1. Field of the Invention

[0002] The present invention relates to a battery housing for an automobile and a method of manufacturing same.

2. Related Art

[0003] This section provides background information related to the present disclosure which is not necessarily prior art.

[0004] Automobiles are the subject of a continuing effort to move away from internal combustion engines towards electrified vehicles, to reduce their dependency on fuel, improve emissions and increase fuel efficiency. Thus, this desire to increase fuel efficiency is both economically and environmentally motivated and has led to advanced internal components in automobiles as evidenced by developments in batteries, particularly in electrified automobiles. Unlike traditional automobiles that operate entirely with fossil fuels, electrified automobiles include a range of technologies that rely on electric energy. Even though electric energy is a more economical and environmentally friendly option over relying completely on fossil fuels, batteries are heavy, expensive, and relatively fragile compared to neighboring mechanical components. As such, the packaging of batteries, particularly within electrified automobiles, requires a number of design considerations including weight distribution, temperature regulation, and serviceability. In terms of serviceability, there is a growing need, particularly with electrified automobiles, for the batteries to be stowed in such a manner to be charged and maintained without removal.
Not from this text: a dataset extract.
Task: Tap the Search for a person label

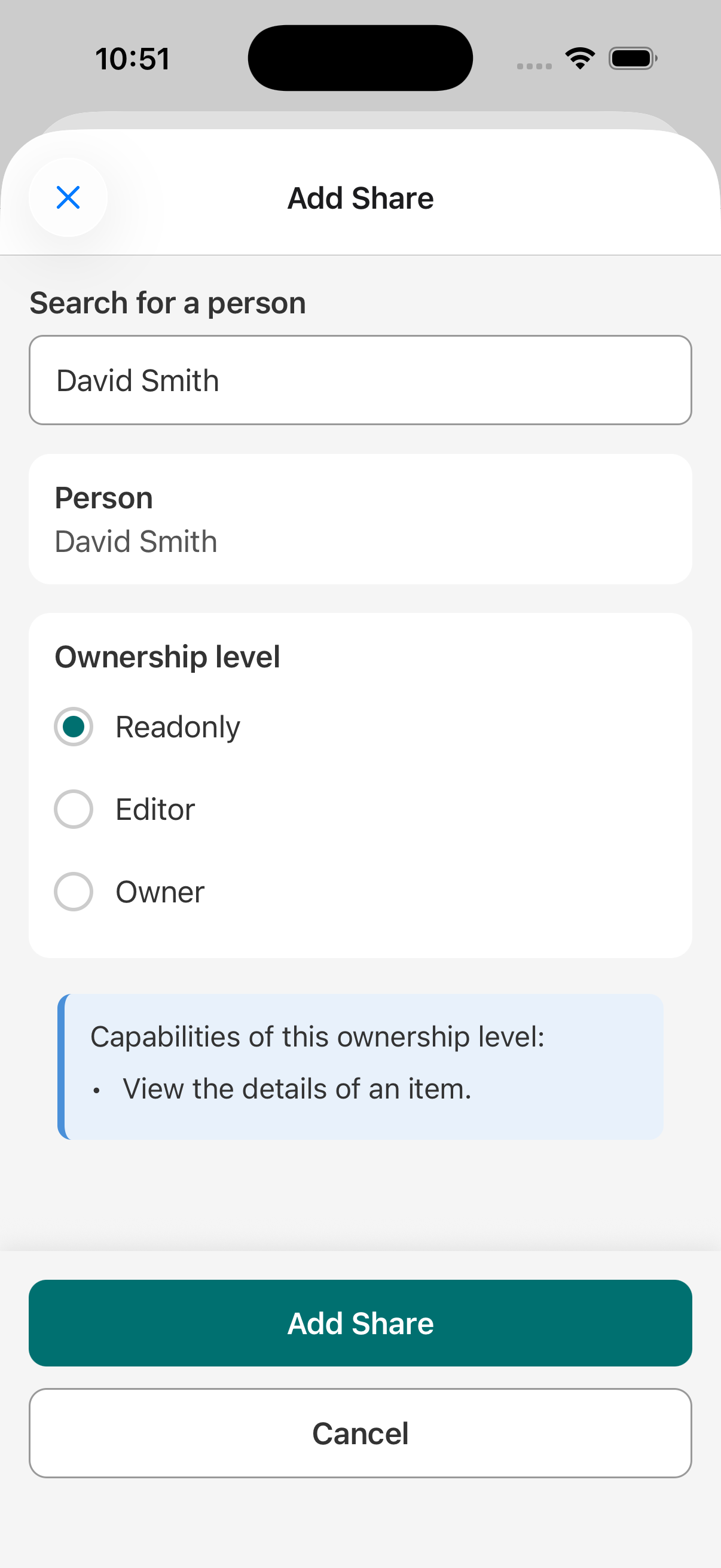Action: (x=168, y=303)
[0005] To meet the above minimum requirements, batteries have traditionally been packaged in protective battery housings. In some cases, these traditional battery housings have been formed from multi-piece aluminum (e.g., a welded structure comprised of multiple aluminum extruded parts or discrete stampings joined together) or SMC plastic materials. However, these exotic, multi-piece aluminum structures and/or requisite SMC materials can be expensive. Furthermore, due to their reduced strength, the battery housing and its associated components, such as the lower tub or upper cover, are often inbuilt with vehicle crash protection structures which deduct volumes for placing battery modules and increase system mass and costs. These additional structural components also lead to complex battery housings with special requirements to meet the requisite performance standards. Accordingly, there remains a continuing need for improved battery housing designs which reduce or eliminate their reliance on multiple parts, such as aluminum extrusions, sheets and SMC materials, for manufacturing components of the battery housing.

SUMMARY OF THE INVENTION

[0006] The subject disclosure is directed to a battery housing including at least a lower tub or an upper cover component formed as a one-piece stamped component. In a preferred embodiment, both the lower tub and the upper cover of the battery housing are each formed as one-piece stamped components to provide a sealed design (i.e., one devoid of welded seams that are prone for leakage) for the resultant battery housing. Stamping these components of the battery housing provides a less complex and more cost effective manufacturing method, namely because a capital reduction is achieved due to elimination of aluminum extrusions or SMC tooling, along with eliminating the need to connect multiple discrete components to form the lower tub and/or upper cover. The stamped lower tub and/or upper cover can also be optimized such that a body of the automobile handles the vehicle crash protection while the battery housing provides the stiffness, fatigue and other load cases required for the battery housing performance, namely to protect the battery modules stored therein. Put another way, cost savings from utilizing a stamped component can be engineering back into the frame structures of the automobile, resulting in optimization of the stamped lower tub and/or upper cover through design changes, such as removal of material or other structure components that would otherwise be required to meet vehicle crash protection for the vehicle. Furthermore, the battery housing including at least one of the lower tub or the upper cover being a one-piece stamped component provides a flexible design that can be quickly adapted to multiple platforms.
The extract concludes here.